Reproduce the records starting at the line that contains "You are a GUI" and ending at the last line of the records, swapping "icon" for "button" and keeping everything else unchanged. Omit the pictures from your answer.

________________________

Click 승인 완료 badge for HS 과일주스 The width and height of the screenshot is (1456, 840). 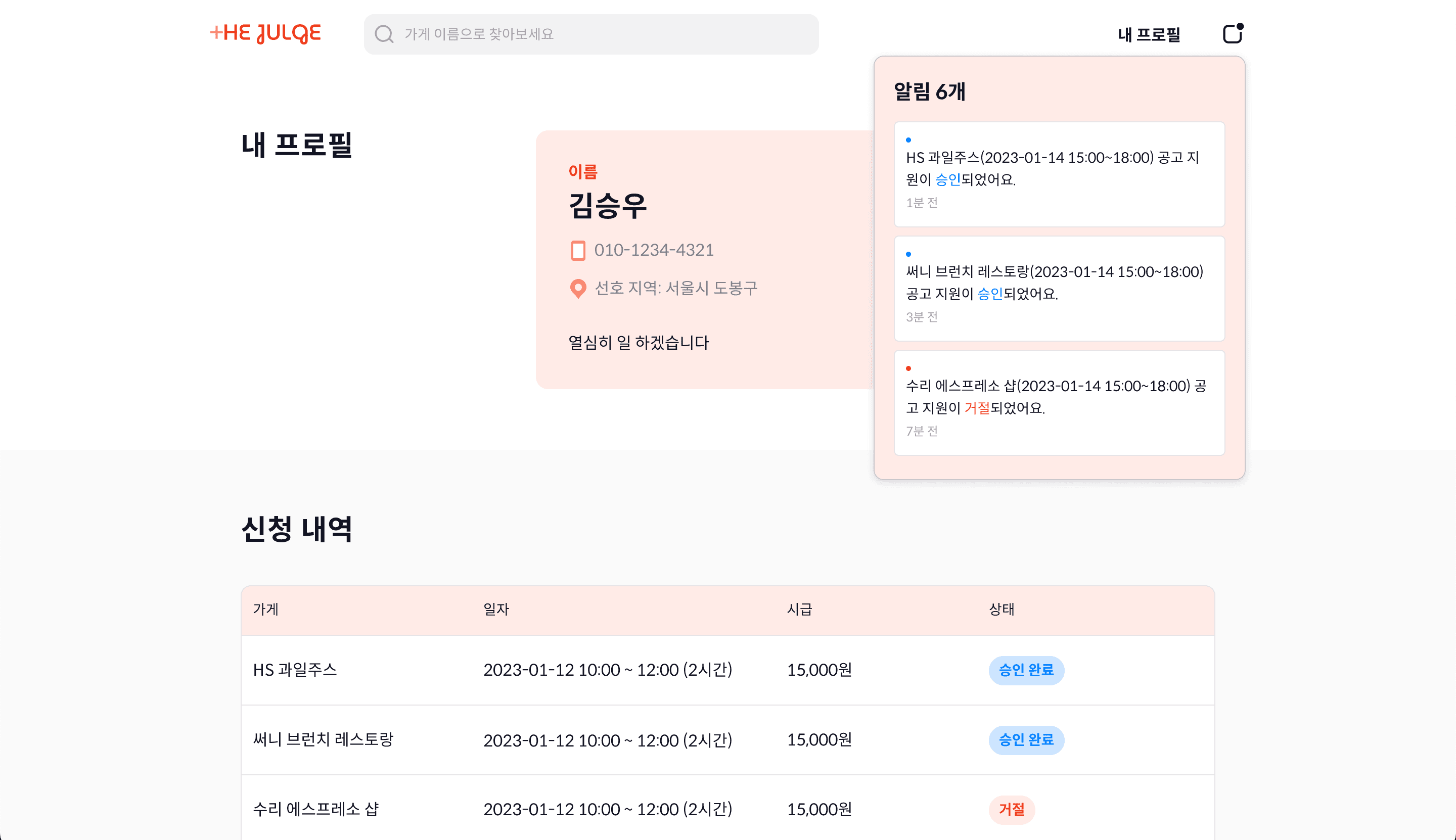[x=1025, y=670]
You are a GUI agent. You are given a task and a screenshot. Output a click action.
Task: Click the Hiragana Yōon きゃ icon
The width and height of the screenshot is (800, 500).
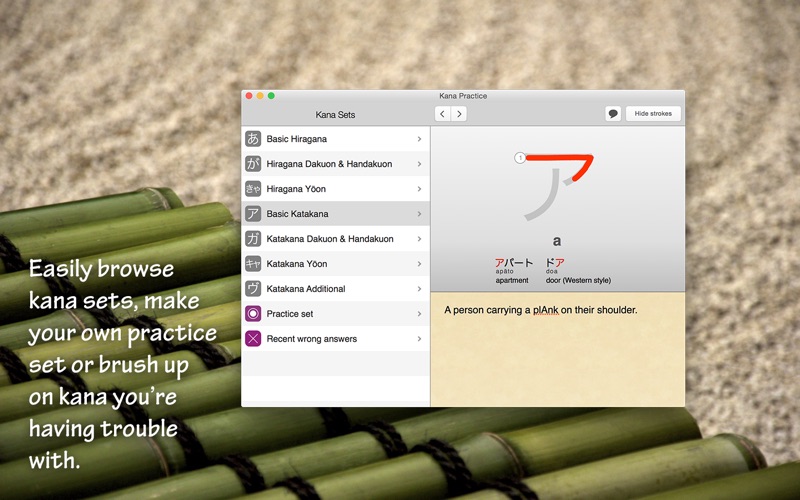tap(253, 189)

________________________

RESPONSE TO THIS EXERCISE:
You are a GUI agent. You are given a task and a screenshot. Output a click action.
Task: Click the Hiragana Yōon きゃ button
The width and height of the screenshot is (800, 500).
tap(253, 189)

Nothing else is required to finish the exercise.